Chronic kidney disease (CKD) is defined as a kidney abnormality (either functional or structural) present for more than 3 months [4]. Worldwide, it is estimated that around 650 to 900 million people have CKD, which was the cause of 1.43 million deaths in 2019 [5, 6]. In Brazil, the prevalence of CKD is uncertain, but there are data from the ELSA‐Brasil cohort indicating a prevalence of 8.9% [7].
CKD and AKI are widely correlated, with high prevalence and mortality and consequent impact on global health.
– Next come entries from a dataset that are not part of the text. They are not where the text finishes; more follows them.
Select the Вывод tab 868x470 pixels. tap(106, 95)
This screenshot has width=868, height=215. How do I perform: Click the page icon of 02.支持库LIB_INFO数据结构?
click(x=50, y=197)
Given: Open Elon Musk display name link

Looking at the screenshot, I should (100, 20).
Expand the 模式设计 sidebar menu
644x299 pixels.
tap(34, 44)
AKI is associated with a higher risk of progression to CKD. The meta‐analysis by See et al. showed that patients with AKI had a 2.67‐fold higher risk (95% CI 1.99–3.58, p < 0.001) of progressing to CKD [8]. A recent Danish retrospective cohort study identified that 26.3% to 29.5% of patients who had AKI (depending on AKI duration) progressed to CKD with up to 20 years follow‐up [9].
Similarly, patients with CKD have a higher risk of AKI episodes. The cohort of Hsu et al. identified that among patients who developed AKI, the majority had an estimated glomerular filtration rate (eGFR) < 60 mL/min/1.73 m^2^ (74%), with higher stages of CKD having a higher risk of AKI (stage 3a OR 1.95, 95% CI 1.66–2.3; stage 3b OR 6.54, 95% CI 5.57–7.69; stage 4 OR 28.5, 95% CI 24.5–33.14; stage 5 OR 40.07, 95% CI 33.75–47.58) [10].
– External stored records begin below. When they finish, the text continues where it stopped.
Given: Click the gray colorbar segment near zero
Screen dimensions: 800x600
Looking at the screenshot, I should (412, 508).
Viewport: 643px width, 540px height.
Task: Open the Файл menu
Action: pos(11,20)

In terms of outcomes, the literature data are controversial. Khosla et al., in the PICARD study, concluded that patients with CKD had greater dependence on dialysis (45% vs. 32%, p 0.06), but lower in‐hospital mortality (31% vs. 40%, p 0.04) [11]. The cohort of Lafrance et al. studied patients with CKD and identified worse outcomes in those with eGFR > 20 mL/min/1.73 m^2^ (RR death 2.52, 95% CI 2.17–2.94 and RR dialysis 4.88, 95% CI 4.08–5.84) compared with eGFR between 10 and 20 mL/min/1.73 m^2^ (RR death 2.0, 95% CI 1.56–2.55 and RR dialysis 1.28, 95% CI 1.07–1.53) [12].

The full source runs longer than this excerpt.